Job: Rewrite the data as a Markdown table with the columns Row and Line, starting with the line that contains "You are a GUI" and going on through the line that contains "click(x=340, y=85)", skipping blank lines. Leave the pictures out.

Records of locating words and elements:
========

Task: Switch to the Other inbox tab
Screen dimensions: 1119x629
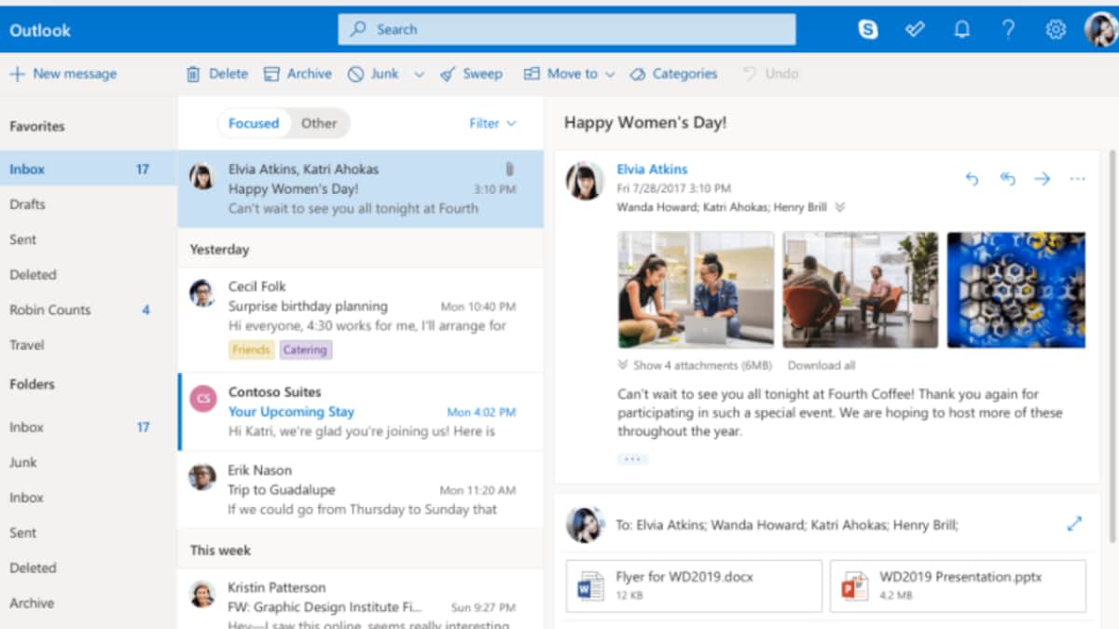Action: point(318,122)
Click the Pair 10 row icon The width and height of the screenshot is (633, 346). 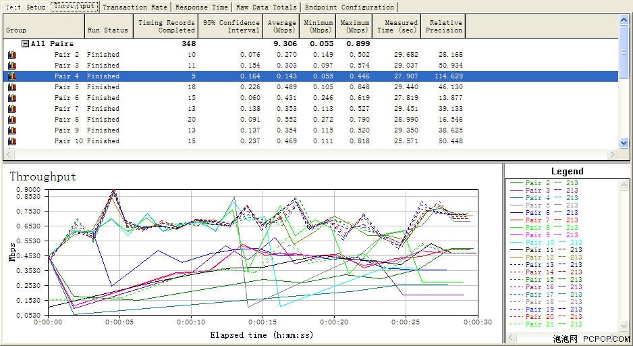[12, 141]
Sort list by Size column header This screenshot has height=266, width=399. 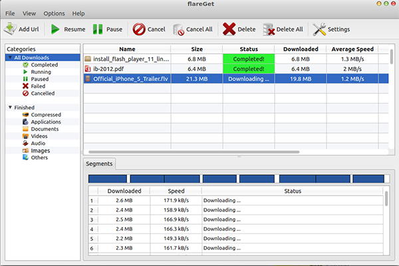[197, 49]
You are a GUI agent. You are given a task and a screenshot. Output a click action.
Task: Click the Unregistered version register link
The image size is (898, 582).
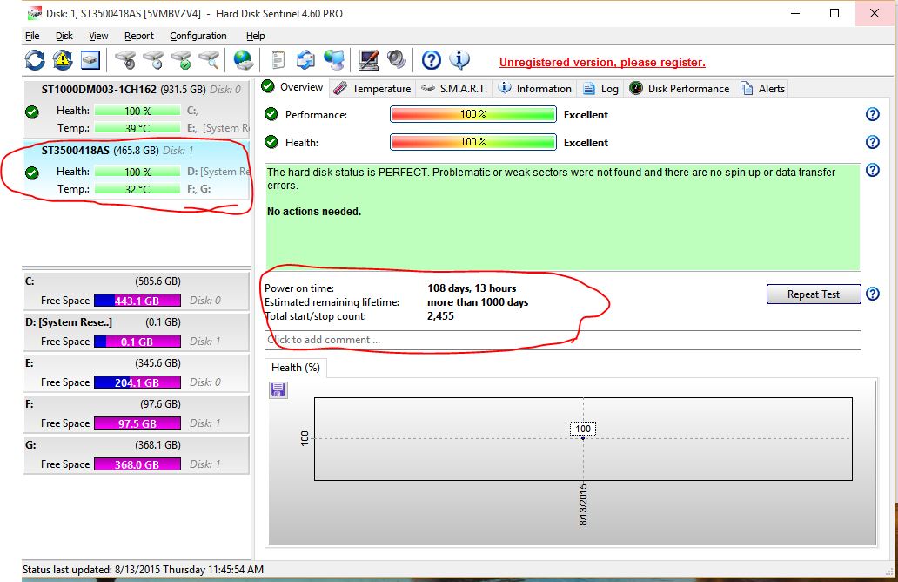coord(601,63)
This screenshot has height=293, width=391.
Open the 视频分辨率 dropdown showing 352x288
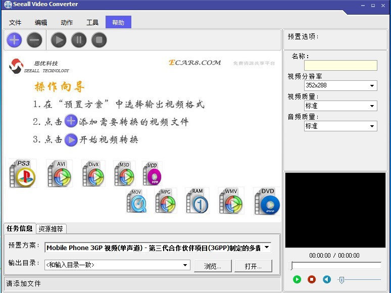click(x=340, y=85)
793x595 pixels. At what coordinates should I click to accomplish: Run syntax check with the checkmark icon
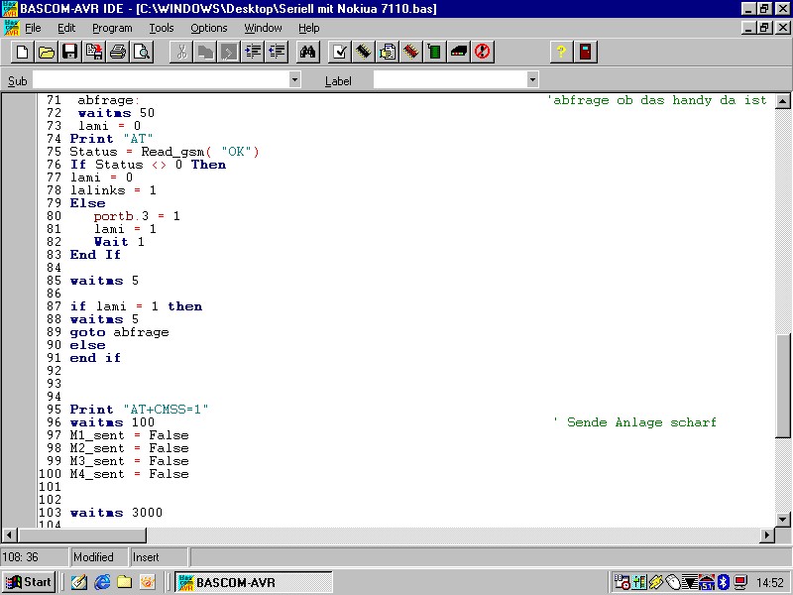click(339, 52)
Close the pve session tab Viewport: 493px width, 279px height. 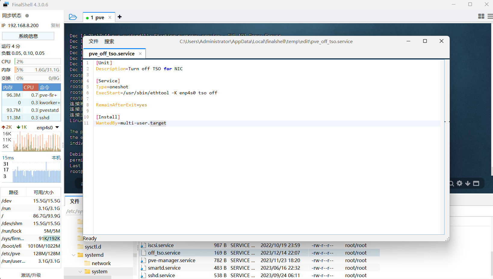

========

Response:
| Row | Line |
|---|---|
| 1 | You are a GUI agent. You are given a task and a screenshot. Output a click action. |
| 2 | Task: Click the Unregistered version register link |
| 3 | The image size is (898, 582). |
| 4 | coord(601,63) |
| 5 | This screenshot has height=293, width=391. |
| 6 | Open the 视频分辨率 dropdown showing 352x288 |
| 7 | click(x=340, y=85) |